Try it
Once the line with "5. (193, 943)" is found in the entries below, repeat it and each following line exactly, up to and including the line with "elsinodal (117, 363)". Add no other lines.

Data shown
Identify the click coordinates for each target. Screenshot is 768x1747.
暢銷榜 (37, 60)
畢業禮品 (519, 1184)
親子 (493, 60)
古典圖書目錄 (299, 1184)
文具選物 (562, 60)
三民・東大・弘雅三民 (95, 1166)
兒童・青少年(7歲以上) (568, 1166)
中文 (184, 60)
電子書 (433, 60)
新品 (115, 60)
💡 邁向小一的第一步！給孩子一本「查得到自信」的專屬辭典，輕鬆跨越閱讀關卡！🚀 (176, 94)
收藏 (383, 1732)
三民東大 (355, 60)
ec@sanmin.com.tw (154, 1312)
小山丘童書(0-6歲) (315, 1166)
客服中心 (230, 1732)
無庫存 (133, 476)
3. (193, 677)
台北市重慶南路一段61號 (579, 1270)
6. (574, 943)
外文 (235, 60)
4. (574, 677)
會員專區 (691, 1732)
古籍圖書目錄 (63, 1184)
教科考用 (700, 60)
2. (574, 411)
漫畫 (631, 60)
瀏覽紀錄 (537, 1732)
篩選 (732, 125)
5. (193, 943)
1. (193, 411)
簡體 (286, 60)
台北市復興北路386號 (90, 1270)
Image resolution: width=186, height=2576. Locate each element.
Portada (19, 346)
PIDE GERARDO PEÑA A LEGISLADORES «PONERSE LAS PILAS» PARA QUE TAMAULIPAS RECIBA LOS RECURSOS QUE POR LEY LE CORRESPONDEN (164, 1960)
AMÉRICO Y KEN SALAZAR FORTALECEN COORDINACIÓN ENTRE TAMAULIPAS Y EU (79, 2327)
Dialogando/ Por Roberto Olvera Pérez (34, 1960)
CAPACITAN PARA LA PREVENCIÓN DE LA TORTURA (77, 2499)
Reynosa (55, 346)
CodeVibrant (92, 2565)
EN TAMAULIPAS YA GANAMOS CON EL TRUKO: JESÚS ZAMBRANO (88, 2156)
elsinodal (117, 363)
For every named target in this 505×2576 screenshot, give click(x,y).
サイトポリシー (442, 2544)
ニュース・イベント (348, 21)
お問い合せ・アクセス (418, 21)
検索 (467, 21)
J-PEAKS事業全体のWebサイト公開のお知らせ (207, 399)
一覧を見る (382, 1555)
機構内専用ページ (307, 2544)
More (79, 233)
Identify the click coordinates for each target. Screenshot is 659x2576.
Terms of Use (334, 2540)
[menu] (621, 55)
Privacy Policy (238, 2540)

Solution
5. (193, 943)
1. (193, 411)
簡體 (286, 60)
台北市復興北路386號 (90, 1270)
Image resolution: width=186, height=2576. Locate each element.
Portada (19, 346)
PIDE GERARDO PEÑA A LEGISLADORES «PONERSE LAS PILAS» PARA QUE TAMAULIPAS RECIBA LOS RECURSOS QUE POR LEY LE CORRESPONDEN (164, 1960)
AMÉRICO Y KEN SALAZAR FORTALECEN COORDINACIÓN ENTRE TAMAULIPAS Y EU (79, 2327)
Dialogando/ Por Roberto Olvera Pérez (34, 1960)
CAPACITAN PARA LA PREVENCIÓN DE LA TORTURA (77, 2499)
Reynosa (55, 346)
CodeVibrant (92, 2565)
EN TAMAULIPAS YA GANAMOS CON EL TRUKO: JESÚS ZAMBRANO (88, 2156)
elsinodal (117, 363)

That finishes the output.